McCann v. State

Annotate this Case

328 S.W.2d 298 (1959)

James McCANN, Appellant, v. STATE of Texas, Appellee.

No. 30718.

Court of Criminal Appeals of Texas.

October 21, 1959.

VanZandt & Sanford, Sherman, for appellant.

Leon B. Douglas, State's Atty., Austin, for the State.


The appeal is from a judgment of conviction for misdemeanor theft with punishment assessed on a plea of guilty before the court at one day in jail and a fine of $1.

The information alleged the fraudulent taking from the possession of one Bergerson, the injured party, of a window fan belonging to Bergerson of the value of $20, "without the consent of said injured party and the intent then and there on the part of said defendant to deprive the said injured party of the same and to appropriate the same to use and benefit of said defendant."

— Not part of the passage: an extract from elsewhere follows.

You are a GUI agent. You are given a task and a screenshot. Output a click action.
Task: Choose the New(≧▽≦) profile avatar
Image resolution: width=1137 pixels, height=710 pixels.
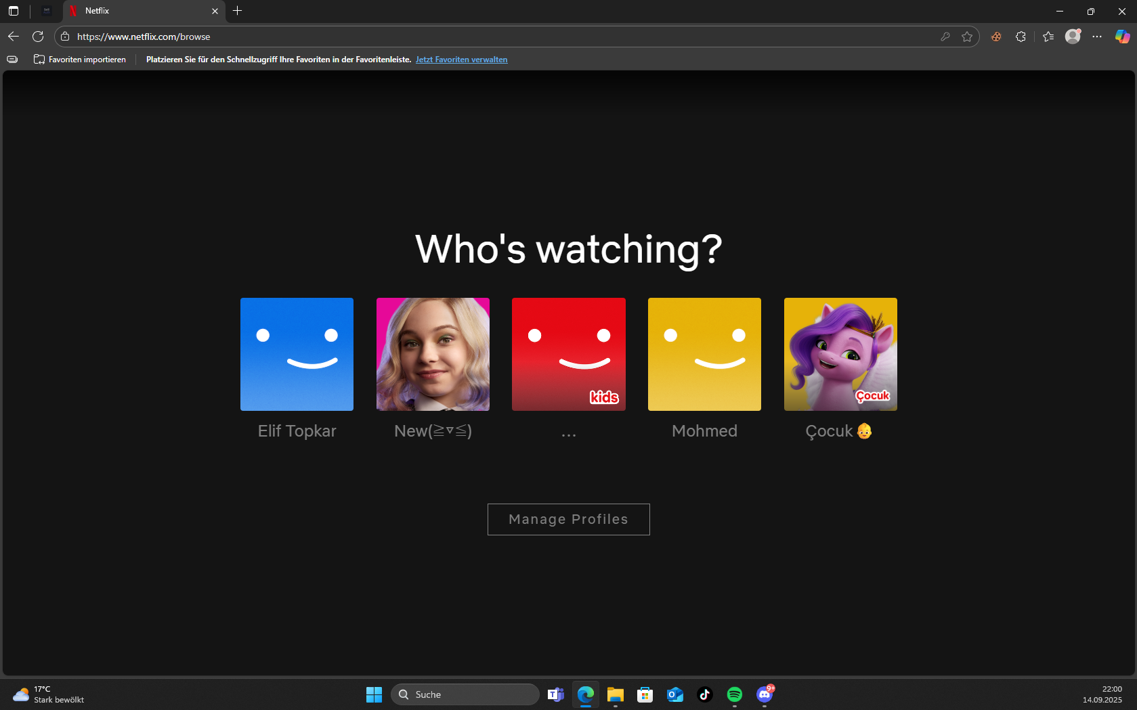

It is clear that the quoted portion of the information cannot be construed as alleging that the defendant took the fan with the intent to deprive Bergerson of it or of its value. On the other hand, it could well be contended that the allegation was that the defendant took the fan without such intent.

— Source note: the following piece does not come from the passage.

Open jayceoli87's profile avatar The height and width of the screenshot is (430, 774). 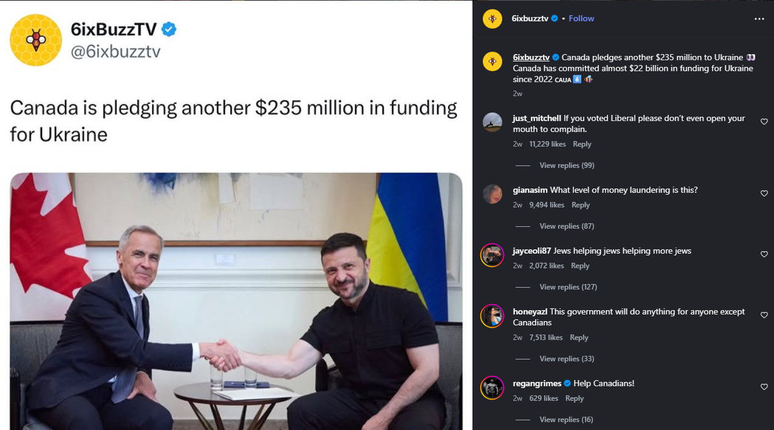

The missing allegation is an essential part of Art. 1410, Vernon's Ann.P.C. which defines theft.

Art. 399, Vernon's Ann.C.C.P. provides that where a particular intent is a material fact in the description of the offense, it must be stated in the indictment.

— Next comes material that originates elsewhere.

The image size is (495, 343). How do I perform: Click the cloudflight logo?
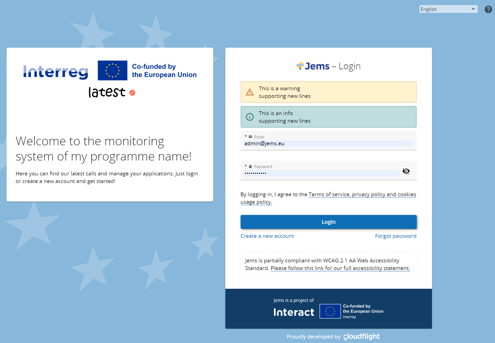coord(361,336)
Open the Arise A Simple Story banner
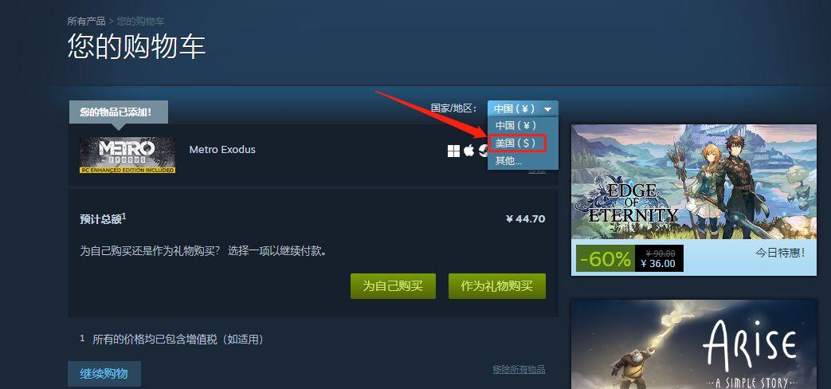831x389 pixels. [694, 344]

The same rule applies to an information. Art. 416 C.C.P.

In charging the crime of theft it is essential to state that the taking was with intent to deprive the owner of the value of *299 the property taken. Rives v. State, 126 Tex.Cr.R. 487, 73 S.W.2d 99; Moore v. State, 74 Tex.Cr.R. 66, 166 S.W. 1153.

The omission is not supplied by the allegation that the property was "fraudulently" taken. Under the statute defining the offense of theft it is requisite not only that the property be taken fraudulently, but that it be taken with the intent to deprive the owner of the value thereof and to appropriate it to his own use or benefit. Musick v. State, 121 Tex.Cr.R. 616, 51 S.W.2d 715.

Our former opinion is withdrawn.

Appellant's motion for rehearing is granted, the order of affirmance is set aside, and the judgment is now reversed and the prosecution is ordered dismissed.